米国民主党政権から来年の共和党の大統領(多分トランプ氏)になったら、ポリティカル・コレクトネスも修正されると考える。
今回は米連邦最高裁が違憲判断がでた記事による影響の記事を紹介する。

     皇紀2683年7月4日
     さいたま市桜区
     政治研究者 田村 司

バイデン政権が「手続きミス」で自滅…62兆円が「実質増税」で米国経済がピンチに

髙橋 洋一 によるストーリー • 3 時間前

62兆円の政府負担

先月末、バイデン政権に手痛い米連邦最高裁判決が二つも出た。

一つは、6月29日ハーバード大などの入試で黒人などを優遇する措置について、米連邦最高裁が違憲判断を下した。米大学では学生の多様性を確保するために積極的差別是正措置(アファーマティブ・アクション)を用いてきたが、これが排除されることになる。

▸ **提示資料**
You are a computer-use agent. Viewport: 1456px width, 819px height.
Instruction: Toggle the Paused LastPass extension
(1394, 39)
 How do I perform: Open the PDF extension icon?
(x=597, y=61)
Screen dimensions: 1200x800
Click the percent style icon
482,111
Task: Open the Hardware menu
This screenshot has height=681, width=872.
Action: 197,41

--

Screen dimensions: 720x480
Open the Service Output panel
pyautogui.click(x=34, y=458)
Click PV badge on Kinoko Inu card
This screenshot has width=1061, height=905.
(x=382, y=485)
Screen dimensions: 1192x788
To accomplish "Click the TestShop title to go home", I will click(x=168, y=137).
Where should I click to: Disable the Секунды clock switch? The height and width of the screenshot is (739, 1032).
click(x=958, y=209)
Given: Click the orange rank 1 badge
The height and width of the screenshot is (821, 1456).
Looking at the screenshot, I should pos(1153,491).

▸ **作業指示**
次の記述1.〜3.がそれぞれ上の文書抜粋の内容と一致するか判定し、「はい」または「いいえ」で答えよ。各判定には、根拠となる本文の語句を一字一句そのまま引用して添えること。
1. 6月29日、米連邦最高裁はハーバード大などの入試で黒人などを優遇する措置を違憲と判断した。
2. 先月末にバイデン政権にとって不利な米連邦最高裁判決は一件のみ出された。
3. 米大学は学生の多様性を確保する目的で積極的差別是正措置を用いてきた。

▸ **解答**
1. はい:「6月29日ハーバード大などの入試で黒人などを優遇する措置について、米連邦最高裁が違憲判断を下した」
2. いいえ:「バイデン政権に手痛い米連邦最高裁判決が二つも出た」
3. はい:「米大学では学生の多様性を確保するために積極的差別是正措置(アファーマティブ・アクション)を用いてきた」